In 2014, the BoM anticipated an El Niño period due to warming oceans, but the atmospheric conditions did not tally. The confirmation of a full El Niño event is the first in Australia since March 2010.
“The most obvious thing we know is that El Niño events tend to lead to drier winter and spring periods,” Jones said. “There is an increased risk of drought which obviously isn’t good for people already in drought.
“Australian temperatures are already warming and El Niño tends to give those temperatures a boost, so we’d expect winter, spring and even early summer to have well above average daytime temperatures.”
Jones said that despite the El Niño event, it was “very unlikely” that 2015 would be Australia’s hottest year, due to cooler months in the first half of the year.
However, he said there was a “significant probability” that the world would have its warmest year, beating the mark set in 2014.
Modern definition of an El Niño
The modern definition of an El Niño centres on when the ocean warming drives changes in the atmosphere above it. Some of those changes in the atmosphere (such as a weakening of the trade winds) actually help the ocean warm even more. This in turn drives more changes in the atmosphere.
Why El Niño?
The name comes from Peru, where every few years around Christmas (the time of the birth of Jesus “the Boy Child”, or “El Niño” in Spanish), the anchovy fishery would fail as warmer water replaced the normally cool, anchovy-rich water along the South American coast.
So that’s it in a nutshell – we have El Niño on our hands.
Declaring an El Niño
The criteria for calling El Niño are on our ENSO Tracker page, and in short we need to see at least three of the four following things:
- tropical Pacific sea surface temperatures at least 0.8C above normal (currently they are 1.1C above the mean, and April averaged 0.82C above);
- trade winds weaker than average (generally weak or even reversed since January 2015);
- the Southern Oscillation Index (SOI) below –7 (it has been negative pretty much since July 2014);
- climate models are confident it will continue ( all models we survey say ocean temperatures will remain at El Niño levels at least into late 2015.

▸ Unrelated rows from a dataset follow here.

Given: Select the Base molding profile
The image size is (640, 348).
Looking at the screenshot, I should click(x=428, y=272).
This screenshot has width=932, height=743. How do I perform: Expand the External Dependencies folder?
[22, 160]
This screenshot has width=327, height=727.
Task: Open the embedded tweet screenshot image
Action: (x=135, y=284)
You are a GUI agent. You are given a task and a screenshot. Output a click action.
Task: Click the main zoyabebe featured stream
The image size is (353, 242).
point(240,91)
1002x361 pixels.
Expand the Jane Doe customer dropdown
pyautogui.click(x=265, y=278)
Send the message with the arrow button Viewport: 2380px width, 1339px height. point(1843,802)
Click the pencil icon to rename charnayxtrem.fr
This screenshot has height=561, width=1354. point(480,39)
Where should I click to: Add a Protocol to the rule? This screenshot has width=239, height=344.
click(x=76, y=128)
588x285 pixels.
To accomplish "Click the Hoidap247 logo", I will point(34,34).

Early signs of El Nino in Australia
Early signs of El Nino emerged on Australia’s east coast, with a poor end to the wet season in Queensland and a dry autumn in Victoria, said ANZ’s Deane.
Australia’s high protein wheat output could suffer as an El Nino brings below-average late winter and spring rainfall to the east coast. Spring rains in September are vital for wheat yields in the fourth-biggest exporter of the grain.
Australia’s weather bureau, which in April projected at least a 70 percent chance of an El Nino emerging from July, on Tuesday said the weather pattern had already formed and that models indicated a “substantial” event.
The other countries bracing for an El Nino are China, Indonesia and Malaysia.
China typically escapes the fury of El Nino, but it is still on guard for its corn crop, which needs a lot of water, said Ma Wenfeng, analyst at Beijing Orient Agri-business Consultant Co.
For the Southeast Asian countries, concerns are about palm.